### PROBLEM DESCRIPTION
Type the records out again in full, exactly.

### DATASET
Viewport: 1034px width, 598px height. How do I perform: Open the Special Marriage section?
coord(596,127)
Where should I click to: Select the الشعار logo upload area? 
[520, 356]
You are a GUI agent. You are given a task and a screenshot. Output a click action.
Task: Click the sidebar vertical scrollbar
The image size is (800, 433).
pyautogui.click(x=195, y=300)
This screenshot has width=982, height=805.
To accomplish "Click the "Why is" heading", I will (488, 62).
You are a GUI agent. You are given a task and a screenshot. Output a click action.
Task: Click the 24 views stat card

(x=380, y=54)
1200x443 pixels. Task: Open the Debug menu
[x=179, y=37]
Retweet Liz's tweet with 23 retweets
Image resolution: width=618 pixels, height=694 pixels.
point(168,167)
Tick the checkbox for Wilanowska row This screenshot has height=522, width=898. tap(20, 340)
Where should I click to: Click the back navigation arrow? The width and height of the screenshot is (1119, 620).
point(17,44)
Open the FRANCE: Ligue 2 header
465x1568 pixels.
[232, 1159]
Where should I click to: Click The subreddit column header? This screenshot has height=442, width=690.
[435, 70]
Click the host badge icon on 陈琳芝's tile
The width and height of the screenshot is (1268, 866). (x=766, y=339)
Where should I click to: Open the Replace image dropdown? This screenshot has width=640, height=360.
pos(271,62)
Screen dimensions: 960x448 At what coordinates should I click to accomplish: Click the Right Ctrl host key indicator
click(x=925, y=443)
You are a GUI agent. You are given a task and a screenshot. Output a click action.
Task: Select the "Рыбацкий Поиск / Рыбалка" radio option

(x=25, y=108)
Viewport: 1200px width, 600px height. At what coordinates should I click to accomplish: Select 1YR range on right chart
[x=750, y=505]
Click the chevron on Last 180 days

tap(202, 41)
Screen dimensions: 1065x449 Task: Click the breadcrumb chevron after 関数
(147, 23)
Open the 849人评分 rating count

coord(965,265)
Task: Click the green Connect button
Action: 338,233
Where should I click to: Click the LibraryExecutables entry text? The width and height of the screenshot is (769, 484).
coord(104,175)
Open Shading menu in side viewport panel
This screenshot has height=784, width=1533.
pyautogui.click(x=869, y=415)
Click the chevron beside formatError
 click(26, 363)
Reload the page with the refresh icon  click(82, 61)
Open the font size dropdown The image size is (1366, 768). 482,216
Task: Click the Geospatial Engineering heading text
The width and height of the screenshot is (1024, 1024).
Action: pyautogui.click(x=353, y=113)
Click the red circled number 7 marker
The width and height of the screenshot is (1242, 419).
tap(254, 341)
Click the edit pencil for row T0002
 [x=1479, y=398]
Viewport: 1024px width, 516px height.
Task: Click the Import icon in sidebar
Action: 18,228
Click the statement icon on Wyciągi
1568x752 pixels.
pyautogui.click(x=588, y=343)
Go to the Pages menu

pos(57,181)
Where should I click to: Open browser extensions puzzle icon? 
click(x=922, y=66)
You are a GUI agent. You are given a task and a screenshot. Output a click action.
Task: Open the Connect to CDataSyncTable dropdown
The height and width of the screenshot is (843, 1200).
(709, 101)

### YOUR RESPONSE
Viewport: 1034px width, 598px height. How do I perform: Open the Special Marriage section?
coord(596,127)
Where should I click to: Select the الشعار logo upload area? 
[520, 356]
You are a GUI agent. You are given a task and a screenshot. Output a click action.
Task: Click the sidebar vertical scrollbar
The image size is (800, 433).
pyautogui.click(x=195, y=300)
This screenshot has width=982, height=805.
To accomplish "Click the "Why is" heading", I will (488, 62).
You are a GUI agent. You are given a task and a screenshot. Output a click action.
Task: Click the 24 views stat card

(x=380, y=54)
1200x443 pixels. Task: Open the Debug menu
[x=179, y=37]
Retweet Liz's tweet with 23 retweets
Image resolution: width=618 pixels, height=694 pixels.
point(168,167)
Tick the checkbox for Wilanowska row This screenshot has height=522, width=898. tap(20, 340)
Where should I click to: Click the back navigation arrow? The width and height of the screenshot is (1119, 620).
point(17,44)
Open the FRANCE: Ligue 2 header
465x1568 pixels.
[232, 1159]
Where should I click to: Click The subreddit column header? This screenshot has height=442, width=690.
[435, 70]
Click the host badge icon on 陈琳芝's tile
The width and height of the screenshot is (1268, 866). (x=766, y=339)
Where should I click to: Open the Replace image dropdown? This screenshot has width=640, height=360.
pos(271,62)
Screen dimensions: 960x448 At what coordinates should I click to accomplish: Click the Right Ctrl host key indicator
click(x=925, y=443)
You are a GUI agent. You are given a task and a screenshot. Output a click action.
Task: Select the "Рыбацкий Поиск / Рыбалка" radio option

(x=25, y=108)
Viewport: 1200px width, 600px height. At what coordinates should I click to accomplish: Select 1YR range on right chart
[x=750, y=505]
Click the chevron on Last 180 days

tap(202, 41)
Screen dimensions: 1065x449 Task: Click the breadcrumb chevron after 関数
(147, 23)
Open the 849人评分 rating count

coord(965,265)
Task: Click the green Connect button
Action: 338,233
Where should I click to: Click the LibraryExecutables entry text? The width and height of the screenshot is (769, 484).
coord(104,175)
Open Shading menu in side viewport panel
This screenshot has height=784, width=1533.
pyautogui.click(x=869, y=415)
Click the chevron beside formatError
 click(26, 363)
Reload the page with the refresh icon  click(82, 61)
Open the font size dropdown The image size is (1366, 768). 482,216
Task: Click the Geospatial Engineering heading text
The width and height of the screenshot is (1024, 1024).
Action: pyautogui.click(x=353, y=113)
Click the red circled number 7 marker
The width and height of the screenshot is (1242, 419).
tap(254, 341)
Click the edit pencil for row T0002
 [x=1479, y=398]
Viewport: 1024px width, 516px height.
Task: Click the Import icon in sidebar
Action: 18,228
Click the statement icon on Wyciągi
1568x752 pixels.
pyautogui.click(x=588, y=343)
Go to the Pages menu

pos(57,181)
Where should I click to: Open browser extensions puzzle icon? 
click(x=922, y=66)
You are a GUI agent. You are given a task and a screenshot. Output a click action.
Task: Open the Connect to CDataSyncTable dropdown
The height and width of the screenshot is (843, 1200).
(709, 101)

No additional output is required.